» COMPLETE THE FOLLOWING:
1. Copy out the account of Maggie caring for her mother between "Not wanting her" and "make that decision.", inclusive.
2. Extend the account of Maggie and her mother, Vera, beyond its final sentence.

» PASSAGE FOR REVIEW:
Maggie, 62 was working in law enforcement when she decided that it was time to quit and take care of her mum, Vera.
Not wanting her mother to live in residential aged care, she chose to care for her herself. That was over 12 years ago, and Maggie doesn’t resent having to make that decision.
She lives next door to her mother, who is 97 years old, and suffers from anxiety. However, despite her age, Vera still lives on her own, with support from her dedicated daughter. But Maggie does admit that it has been hard, and tiring.
“It has been a highly emotional as well as practical business,” she says. “I only want the best for mum, and I want her to live a premium life. That includes making sure that she remains independent and retains her dignity. That’s so important to her, and to me.”
Mother and daughter both receive a range of support to allow Vera to remain in her own home, including carer support for Maggie.
“It was hard at times, and very stressful, when we couldn’t get any of the services right, and the people weren’t right.
“But now that we receive support from Villa Maria Catholic Homes (VMCH), and it’s been wonderful.”
Maggie is involved in the Support for Carers Program, which provides a range of opportunities for carers in the Eastern Metro Region, so they can spend some time alone, doing activities they enjoy.
“The quality of the program is fantastic, and the workers are just wonderful. I have regular massages, there’s lots of social inclusion, and classes like art therapy.”
Maggie says her quality of life, and that of her mum, has improved dramatically.

» DATA SHOWN:
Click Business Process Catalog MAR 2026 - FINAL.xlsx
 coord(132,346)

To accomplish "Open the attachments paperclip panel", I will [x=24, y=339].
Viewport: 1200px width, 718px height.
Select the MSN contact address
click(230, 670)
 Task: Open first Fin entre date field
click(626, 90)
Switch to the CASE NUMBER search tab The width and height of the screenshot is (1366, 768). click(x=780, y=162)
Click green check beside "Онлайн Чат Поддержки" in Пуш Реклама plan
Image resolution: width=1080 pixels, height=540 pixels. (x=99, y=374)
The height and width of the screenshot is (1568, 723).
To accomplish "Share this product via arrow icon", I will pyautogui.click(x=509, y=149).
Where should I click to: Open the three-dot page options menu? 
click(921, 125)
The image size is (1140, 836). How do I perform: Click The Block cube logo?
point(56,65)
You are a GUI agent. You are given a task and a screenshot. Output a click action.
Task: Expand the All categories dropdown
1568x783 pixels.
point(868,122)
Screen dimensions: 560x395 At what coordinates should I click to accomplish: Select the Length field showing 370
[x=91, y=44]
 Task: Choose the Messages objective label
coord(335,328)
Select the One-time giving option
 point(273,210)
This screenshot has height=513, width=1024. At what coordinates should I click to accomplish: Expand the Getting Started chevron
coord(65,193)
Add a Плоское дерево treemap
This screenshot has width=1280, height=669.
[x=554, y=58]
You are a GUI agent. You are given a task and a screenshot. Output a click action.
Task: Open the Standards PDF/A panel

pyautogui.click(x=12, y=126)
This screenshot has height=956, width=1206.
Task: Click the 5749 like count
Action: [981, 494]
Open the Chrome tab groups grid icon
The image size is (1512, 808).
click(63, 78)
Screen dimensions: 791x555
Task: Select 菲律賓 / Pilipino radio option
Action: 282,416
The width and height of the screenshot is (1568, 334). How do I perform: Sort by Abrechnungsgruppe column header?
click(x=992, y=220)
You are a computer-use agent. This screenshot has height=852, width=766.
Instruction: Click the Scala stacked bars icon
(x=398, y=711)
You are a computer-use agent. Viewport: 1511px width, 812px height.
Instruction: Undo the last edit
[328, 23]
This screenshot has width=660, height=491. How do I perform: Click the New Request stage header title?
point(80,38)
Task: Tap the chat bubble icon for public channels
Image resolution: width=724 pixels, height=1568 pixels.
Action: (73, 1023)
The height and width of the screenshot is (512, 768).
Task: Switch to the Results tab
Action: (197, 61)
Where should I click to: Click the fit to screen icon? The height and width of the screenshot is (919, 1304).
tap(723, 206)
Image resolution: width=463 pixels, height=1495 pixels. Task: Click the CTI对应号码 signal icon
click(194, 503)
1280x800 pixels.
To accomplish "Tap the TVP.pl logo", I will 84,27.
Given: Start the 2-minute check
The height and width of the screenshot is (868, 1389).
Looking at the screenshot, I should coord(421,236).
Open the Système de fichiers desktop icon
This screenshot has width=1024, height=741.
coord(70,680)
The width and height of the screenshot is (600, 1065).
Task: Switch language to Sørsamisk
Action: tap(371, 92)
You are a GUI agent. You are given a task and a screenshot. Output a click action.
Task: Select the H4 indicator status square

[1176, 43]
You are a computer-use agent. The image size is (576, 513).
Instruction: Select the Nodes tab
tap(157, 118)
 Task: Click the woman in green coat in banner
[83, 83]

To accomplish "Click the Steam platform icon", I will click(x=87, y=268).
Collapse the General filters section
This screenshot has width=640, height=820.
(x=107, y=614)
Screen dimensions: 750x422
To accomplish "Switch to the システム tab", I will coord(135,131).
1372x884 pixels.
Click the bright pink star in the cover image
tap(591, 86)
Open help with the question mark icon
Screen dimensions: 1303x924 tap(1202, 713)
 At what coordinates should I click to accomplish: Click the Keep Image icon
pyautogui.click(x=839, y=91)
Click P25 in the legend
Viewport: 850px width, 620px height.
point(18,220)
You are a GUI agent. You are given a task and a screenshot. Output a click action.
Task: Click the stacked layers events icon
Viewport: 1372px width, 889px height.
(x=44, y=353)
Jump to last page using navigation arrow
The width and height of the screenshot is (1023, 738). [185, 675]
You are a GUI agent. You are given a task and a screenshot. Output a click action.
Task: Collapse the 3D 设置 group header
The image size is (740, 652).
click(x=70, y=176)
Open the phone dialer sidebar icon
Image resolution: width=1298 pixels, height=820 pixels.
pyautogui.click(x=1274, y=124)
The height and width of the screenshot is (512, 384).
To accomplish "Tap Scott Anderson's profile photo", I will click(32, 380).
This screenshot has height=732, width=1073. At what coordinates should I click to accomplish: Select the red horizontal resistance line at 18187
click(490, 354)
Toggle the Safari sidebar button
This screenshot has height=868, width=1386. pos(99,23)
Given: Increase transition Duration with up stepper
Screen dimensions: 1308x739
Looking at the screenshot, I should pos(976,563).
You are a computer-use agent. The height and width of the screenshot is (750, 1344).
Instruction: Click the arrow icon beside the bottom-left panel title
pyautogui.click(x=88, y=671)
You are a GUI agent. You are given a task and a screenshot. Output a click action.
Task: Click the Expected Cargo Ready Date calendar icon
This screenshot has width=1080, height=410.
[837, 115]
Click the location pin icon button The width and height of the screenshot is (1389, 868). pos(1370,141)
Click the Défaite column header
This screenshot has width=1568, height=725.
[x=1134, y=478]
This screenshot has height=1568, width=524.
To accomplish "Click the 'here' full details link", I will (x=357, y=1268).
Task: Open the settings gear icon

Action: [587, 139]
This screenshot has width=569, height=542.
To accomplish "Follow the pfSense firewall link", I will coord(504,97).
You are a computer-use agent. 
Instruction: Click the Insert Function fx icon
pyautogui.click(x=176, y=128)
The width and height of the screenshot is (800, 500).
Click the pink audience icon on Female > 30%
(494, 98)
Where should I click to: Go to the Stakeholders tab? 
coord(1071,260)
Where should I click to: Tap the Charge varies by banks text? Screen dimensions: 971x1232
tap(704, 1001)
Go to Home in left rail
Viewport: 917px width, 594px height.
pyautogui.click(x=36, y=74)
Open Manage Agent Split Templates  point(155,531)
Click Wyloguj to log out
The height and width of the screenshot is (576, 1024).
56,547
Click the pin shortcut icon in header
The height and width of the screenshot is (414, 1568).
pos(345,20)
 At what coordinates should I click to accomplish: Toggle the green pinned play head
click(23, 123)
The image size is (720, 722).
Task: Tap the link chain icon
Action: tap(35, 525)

» RESPONSES BY TASK:
1.
Not wanting her mother to live in residential aged care, she chose to care for her herself. That was over 12 years ago, and Maggie doesn’t resent having to make that decision.

2.
“It has done so much for the quality of the time we spend together. We are cared for wonderfully, and it just makes our time we do have together more special.
“It used to be very hard, especially for mum to get around. Now, we have a wonderful support who comes every fortnight and takes mum where she wants to go. It gives me the chance to have that time on my own, which I really need too.
“It just lifts such a weight off your shoulders.”
Maggie says spending time with other carers is another relief and has made new friends who all understand what it’s like to care for someone they love.
“We might see each other at the carers gym, sometimes we go out for a coffee. But we all understand each other’s situation, and that it’s not always easy to arrange to catch up.
“I’d love to have more time, but mum comes first. She might have an appointment or want to catch up with friends. It’s her life too.”
Maggie says while she is happy with the decision she has made for her mum; she wishes that others understood the full extent of being a carer.
“People don’t see the work that goes into it. They don’t see the unseen care.”